Just over half (51.4%) of the music industry’s 2016 $7.7 billion in revenues were generated by streaming services like Spotify and Apple Inc.’s (NASDAQ: AAPL) Apple Music, and by streaming radio services like Sirius XM Holdings Inc. (NASDAQ: SIRI). Streaming revenues rose 68% year over year to a total of $3.9 billion.
Offsetting the increase in streaming revenues, sales of digital downloads fell by 22% year over year to about $1.8 billion and sales of physical products — CDs and vinyl albums — dropped 16% to $1.7 billion.
The data were reported Thursday by the Recording Industry Association of America (RIAA), which represents the country’s largest players in the recorded music business.
The RIAA report noted:
Although our 2016 revenue report catalogues substantial overall improvement for the industry, revenues are still only about half what they were in 1999, and revenues from more traditional unit-based sales (physical products and digital downloads) continued to decline significantly.
Since 2011, industry revenues from streaming have risen from 9% to 51%, with the largest year-over-year jump occurring between 2015 and 2016 when the percentage increase rose by 17%. The number of paid streaming subscribers has risen from 3.4 million in 2012 to 22.6 million last year, and year-over-year growth in paid subscribers was more than 100%.
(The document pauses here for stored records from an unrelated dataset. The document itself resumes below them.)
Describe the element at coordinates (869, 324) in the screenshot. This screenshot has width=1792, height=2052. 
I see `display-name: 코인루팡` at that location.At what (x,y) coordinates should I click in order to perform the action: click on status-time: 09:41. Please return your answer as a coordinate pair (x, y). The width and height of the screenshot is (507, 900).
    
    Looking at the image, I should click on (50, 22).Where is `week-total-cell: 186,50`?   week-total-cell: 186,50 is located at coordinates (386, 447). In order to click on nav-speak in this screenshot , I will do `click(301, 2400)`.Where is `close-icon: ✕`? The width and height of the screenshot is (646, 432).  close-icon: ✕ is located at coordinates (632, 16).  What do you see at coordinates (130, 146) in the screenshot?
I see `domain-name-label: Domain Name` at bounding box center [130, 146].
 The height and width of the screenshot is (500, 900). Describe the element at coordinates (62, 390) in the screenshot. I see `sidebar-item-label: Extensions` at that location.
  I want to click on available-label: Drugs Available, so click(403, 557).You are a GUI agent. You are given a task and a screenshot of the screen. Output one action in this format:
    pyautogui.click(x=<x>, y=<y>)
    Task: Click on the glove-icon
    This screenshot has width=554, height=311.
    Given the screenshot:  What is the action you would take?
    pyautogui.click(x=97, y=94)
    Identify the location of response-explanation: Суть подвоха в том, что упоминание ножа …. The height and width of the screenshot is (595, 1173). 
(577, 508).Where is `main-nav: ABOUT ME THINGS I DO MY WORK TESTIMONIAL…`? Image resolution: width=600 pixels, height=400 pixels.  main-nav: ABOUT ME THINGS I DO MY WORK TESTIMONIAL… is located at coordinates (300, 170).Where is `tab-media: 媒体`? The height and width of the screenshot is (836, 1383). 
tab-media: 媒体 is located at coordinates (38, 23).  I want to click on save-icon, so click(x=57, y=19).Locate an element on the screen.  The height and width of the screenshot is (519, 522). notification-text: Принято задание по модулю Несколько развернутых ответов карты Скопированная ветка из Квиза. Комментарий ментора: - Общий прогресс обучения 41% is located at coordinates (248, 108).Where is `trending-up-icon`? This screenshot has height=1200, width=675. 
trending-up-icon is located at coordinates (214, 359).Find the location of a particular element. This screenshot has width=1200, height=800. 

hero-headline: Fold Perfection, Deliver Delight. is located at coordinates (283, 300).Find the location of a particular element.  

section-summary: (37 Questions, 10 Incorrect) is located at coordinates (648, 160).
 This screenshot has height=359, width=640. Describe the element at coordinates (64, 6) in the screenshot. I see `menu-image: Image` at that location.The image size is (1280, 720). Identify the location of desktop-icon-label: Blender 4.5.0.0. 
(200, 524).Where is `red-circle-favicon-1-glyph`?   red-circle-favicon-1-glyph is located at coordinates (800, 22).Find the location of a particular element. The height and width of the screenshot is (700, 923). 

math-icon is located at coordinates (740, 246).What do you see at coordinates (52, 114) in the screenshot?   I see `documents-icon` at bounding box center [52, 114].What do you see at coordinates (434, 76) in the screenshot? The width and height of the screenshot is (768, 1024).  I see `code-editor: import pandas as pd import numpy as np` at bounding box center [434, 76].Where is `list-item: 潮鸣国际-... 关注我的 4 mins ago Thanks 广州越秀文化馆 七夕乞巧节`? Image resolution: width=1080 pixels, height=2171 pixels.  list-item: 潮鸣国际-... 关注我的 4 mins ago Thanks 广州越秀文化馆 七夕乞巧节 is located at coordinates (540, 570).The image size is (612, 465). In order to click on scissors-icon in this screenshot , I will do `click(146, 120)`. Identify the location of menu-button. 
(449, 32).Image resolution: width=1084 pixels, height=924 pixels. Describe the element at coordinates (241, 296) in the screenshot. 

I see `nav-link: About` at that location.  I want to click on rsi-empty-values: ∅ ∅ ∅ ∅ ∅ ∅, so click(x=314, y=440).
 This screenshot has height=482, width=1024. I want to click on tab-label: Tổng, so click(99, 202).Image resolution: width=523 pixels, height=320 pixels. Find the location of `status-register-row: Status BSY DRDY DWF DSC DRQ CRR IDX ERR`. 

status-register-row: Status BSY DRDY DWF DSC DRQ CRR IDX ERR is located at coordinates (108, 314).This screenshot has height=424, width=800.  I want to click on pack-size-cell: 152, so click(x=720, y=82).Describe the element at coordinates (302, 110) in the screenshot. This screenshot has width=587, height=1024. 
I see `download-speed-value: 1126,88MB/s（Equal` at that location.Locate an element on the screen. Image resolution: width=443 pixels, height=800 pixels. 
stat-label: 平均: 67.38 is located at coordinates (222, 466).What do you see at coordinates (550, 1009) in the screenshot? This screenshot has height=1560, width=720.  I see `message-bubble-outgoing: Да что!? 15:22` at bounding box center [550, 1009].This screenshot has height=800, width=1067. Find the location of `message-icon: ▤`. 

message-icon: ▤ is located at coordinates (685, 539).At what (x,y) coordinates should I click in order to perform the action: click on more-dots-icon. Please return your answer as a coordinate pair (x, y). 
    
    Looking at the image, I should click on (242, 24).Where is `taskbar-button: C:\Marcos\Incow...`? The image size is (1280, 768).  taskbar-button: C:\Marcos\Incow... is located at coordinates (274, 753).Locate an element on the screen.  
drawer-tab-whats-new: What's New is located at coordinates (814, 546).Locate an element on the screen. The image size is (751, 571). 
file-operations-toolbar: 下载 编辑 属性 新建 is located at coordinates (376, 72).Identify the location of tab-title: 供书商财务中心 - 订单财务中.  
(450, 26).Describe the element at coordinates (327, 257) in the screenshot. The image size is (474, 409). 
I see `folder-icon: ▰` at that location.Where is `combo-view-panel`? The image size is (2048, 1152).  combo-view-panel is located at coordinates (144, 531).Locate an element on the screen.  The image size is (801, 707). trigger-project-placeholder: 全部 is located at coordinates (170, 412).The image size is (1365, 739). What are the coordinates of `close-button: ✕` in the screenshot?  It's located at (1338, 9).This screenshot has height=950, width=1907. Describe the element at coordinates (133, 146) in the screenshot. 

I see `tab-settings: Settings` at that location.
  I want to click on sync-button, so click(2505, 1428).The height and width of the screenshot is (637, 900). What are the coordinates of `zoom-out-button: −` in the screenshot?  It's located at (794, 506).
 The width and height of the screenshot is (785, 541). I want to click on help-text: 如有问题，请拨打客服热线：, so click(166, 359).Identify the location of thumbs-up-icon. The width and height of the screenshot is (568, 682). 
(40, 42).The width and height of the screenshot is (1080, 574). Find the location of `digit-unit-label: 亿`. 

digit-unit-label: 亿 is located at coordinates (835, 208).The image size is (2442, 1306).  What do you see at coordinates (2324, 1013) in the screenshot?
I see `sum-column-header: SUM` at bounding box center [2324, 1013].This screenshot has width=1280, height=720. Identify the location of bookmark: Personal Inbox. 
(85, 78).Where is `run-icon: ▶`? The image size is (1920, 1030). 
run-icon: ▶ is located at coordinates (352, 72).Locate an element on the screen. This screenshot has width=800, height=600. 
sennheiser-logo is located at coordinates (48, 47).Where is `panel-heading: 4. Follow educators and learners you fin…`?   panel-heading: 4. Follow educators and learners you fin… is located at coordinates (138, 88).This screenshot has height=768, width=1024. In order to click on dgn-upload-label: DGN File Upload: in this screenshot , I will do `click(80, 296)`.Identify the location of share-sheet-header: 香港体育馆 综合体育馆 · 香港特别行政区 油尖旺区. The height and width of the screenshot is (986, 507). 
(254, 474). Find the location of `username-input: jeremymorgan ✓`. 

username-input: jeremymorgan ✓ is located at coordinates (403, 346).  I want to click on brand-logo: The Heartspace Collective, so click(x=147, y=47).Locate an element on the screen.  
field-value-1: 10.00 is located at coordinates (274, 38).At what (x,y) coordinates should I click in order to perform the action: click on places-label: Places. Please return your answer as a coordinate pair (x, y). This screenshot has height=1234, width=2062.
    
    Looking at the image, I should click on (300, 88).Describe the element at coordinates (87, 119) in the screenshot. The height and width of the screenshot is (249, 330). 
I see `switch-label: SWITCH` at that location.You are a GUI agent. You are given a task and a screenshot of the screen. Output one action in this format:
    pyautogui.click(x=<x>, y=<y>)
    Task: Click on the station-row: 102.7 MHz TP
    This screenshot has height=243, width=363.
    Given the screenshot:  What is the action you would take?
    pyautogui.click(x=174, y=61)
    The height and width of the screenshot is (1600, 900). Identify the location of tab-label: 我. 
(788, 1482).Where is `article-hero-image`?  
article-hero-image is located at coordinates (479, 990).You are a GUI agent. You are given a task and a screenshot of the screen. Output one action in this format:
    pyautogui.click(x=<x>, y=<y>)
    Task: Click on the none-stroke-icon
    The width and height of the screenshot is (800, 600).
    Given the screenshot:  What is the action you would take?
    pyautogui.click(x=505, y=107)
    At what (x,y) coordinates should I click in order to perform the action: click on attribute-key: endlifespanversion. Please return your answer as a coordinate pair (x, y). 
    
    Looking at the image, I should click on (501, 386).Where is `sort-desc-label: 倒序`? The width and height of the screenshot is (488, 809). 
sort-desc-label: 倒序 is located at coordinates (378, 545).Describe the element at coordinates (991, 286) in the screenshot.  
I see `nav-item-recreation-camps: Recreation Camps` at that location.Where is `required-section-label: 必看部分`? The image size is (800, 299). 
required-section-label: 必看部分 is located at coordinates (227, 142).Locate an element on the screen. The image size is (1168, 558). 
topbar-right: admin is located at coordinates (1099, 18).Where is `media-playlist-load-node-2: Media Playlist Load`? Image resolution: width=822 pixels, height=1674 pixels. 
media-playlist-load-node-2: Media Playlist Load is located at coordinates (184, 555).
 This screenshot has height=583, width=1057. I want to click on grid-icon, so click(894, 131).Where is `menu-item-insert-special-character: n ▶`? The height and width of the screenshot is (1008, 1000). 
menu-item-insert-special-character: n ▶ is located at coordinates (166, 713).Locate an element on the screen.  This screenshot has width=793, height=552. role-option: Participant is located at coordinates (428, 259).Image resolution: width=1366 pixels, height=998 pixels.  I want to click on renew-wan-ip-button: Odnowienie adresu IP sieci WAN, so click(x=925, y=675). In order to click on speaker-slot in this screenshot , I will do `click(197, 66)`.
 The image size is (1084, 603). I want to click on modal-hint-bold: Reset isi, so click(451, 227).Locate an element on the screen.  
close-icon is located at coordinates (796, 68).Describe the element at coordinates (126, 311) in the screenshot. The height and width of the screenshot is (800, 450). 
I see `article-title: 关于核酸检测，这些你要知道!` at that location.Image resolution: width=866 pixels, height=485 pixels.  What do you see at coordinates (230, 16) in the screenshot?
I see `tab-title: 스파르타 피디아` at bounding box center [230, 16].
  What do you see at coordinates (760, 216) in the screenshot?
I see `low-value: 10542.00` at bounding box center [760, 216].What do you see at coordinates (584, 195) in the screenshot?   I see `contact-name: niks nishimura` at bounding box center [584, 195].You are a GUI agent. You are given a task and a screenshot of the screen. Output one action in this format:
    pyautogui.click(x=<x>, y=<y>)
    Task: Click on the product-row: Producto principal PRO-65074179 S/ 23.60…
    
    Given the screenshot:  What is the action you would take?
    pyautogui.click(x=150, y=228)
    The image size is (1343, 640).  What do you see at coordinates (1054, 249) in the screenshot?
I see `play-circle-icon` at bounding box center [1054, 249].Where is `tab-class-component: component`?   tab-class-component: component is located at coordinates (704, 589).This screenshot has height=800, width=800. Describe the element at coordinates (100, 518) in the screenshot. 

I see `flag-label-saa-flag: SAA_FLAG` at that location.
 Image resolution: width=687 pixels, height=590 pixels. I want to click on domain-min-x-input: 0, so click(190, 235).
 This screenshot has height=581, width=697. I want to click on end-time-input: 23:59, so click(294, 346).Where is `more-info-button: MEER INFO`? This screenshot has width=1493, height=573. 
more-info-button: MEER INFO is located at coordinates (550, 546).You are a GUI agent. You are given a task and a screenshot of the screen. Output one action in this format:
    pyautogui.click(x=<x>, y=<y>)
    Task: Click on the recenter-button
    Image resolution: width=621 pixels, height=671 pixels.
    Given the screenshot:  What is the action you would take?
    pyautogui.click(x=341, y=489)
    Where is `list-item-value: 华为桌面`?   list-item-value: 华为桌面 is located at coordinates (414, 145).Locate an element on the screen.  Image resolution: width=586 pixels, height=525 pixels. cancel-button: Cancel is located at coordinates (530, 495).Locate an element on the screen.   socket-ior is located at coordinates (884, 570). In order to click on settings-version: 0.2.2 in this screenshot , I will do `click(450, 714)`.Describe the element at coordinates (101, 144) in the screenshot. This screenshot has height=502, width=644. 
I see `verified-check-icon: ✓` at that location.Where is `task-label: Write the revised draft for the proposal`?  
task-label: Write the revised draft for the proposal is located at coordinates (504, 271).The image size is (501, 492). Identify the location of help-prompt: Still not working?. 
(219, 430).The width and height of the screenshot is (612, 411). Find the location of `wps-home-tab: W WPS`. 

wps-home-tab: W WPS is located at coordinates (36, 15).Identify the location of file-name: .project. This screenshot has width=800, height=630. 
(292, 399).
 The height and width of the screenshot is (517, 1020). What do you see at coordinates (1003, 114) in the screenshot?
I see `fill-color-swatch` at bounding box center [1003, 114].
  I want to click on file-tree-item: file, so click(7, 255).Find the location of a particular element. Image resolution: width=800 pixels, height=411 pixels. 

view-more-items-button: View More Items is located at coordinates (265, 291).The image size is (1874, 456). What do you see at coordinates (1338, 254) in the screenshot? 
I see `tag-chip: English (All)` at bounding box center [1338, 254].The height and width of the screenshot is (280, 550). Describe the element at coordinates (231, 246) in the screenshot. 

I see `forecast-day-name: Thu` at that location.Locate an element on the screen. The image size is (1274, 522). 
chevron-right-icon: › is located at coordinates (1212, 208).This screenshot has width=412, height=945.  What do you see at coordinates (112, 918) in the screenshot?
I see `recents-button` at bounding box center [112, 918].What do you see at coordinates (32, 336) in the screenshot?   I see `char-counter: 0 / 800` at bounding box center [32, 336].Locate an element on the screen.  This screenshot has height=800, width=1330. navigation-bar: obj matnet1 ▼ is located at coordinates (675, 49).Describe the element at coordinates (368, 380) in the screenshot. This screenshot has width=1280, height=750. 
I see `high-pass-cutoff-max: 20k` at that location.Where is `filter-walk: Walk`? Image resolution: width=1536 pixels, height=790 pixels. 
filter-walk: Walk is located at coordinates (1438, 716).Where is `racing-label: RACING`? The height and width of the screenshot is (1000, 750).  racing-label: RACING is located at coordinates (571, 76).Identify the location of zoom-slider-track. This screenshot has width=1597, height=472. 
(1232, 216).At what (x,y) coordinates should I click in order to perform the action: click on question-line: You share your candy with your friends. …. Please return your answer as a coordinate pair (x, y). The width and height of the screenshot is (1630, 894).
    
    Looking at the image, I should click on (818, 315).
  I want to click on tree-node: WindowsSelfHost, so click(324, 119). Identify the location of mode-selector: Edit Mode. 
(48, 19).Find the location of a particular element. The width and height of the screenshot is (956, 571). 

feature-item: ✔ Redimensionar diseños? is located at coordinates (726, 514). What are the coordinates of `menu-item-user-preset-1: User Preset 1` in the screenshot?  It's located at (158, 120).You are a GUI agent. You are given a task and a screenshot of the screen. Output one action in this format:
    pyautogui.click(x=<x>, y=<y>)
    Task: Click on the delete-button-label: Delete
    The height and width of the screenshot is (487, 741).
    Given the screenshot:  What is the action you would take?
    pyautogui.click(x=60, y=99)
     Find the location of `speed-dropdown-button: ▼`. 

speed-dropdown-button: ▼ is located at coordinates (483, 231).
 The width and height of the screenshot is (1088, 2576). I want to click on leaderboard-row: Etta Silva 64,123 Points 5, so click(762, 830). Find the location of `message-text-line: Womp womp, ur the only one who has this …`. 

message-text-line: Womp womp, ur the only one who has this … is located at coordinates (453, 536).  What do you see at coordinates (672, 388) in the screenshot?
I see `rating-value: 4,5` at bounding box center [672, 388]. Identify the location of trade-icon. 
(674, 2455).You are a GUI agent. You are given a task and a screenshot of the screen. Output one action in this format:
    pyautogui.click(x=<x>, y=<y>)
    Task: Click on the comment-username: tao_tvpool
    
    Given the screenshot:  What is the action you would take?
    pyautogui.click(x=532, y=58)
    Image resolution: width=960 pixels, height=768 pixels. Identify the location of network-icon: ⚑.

RIAA Chairman and CEO Cary Sherman noted that it remains to be seen if streaming revenues will be able to offset losses in downloads and sales of physical products. He took special aim at Alphabet Inc.’s (NASDAQ: GOOGL) YouTube:
The unfortunate reality is that we have achieved this modest success in spite of our current music licensing and copyright laws, not because of them. That’s not the way it should be. For example, it makes no sense that it takes a thousand on-demand streams of a song for creators to earn $1 on YouTube, while services like Apple and Spotify pay creators $7 or more for those same streams. Why does this happen? Because a platform like YouTube wrongly exploits legal loopholes to pay creators at rates well below the true value of music while other digital services — including many new and small innovators — cannot. It may be the same song requested by the user, on the same device, but the payouts differ enormously because of an unfair and out-of-date legal regime.
The RIAA has its sights set on revamping the Digital Millennium Copyright Act (DCMA) to level the playing field. Ironically, Sherman also pats the RIAA on its back for “years of patiently nurturing a nascent streaming marketplace” that is finally beginning to pay off. The industry has only come around to streaming in the past couple of years, after fighting it for years. Funny how money changes everything.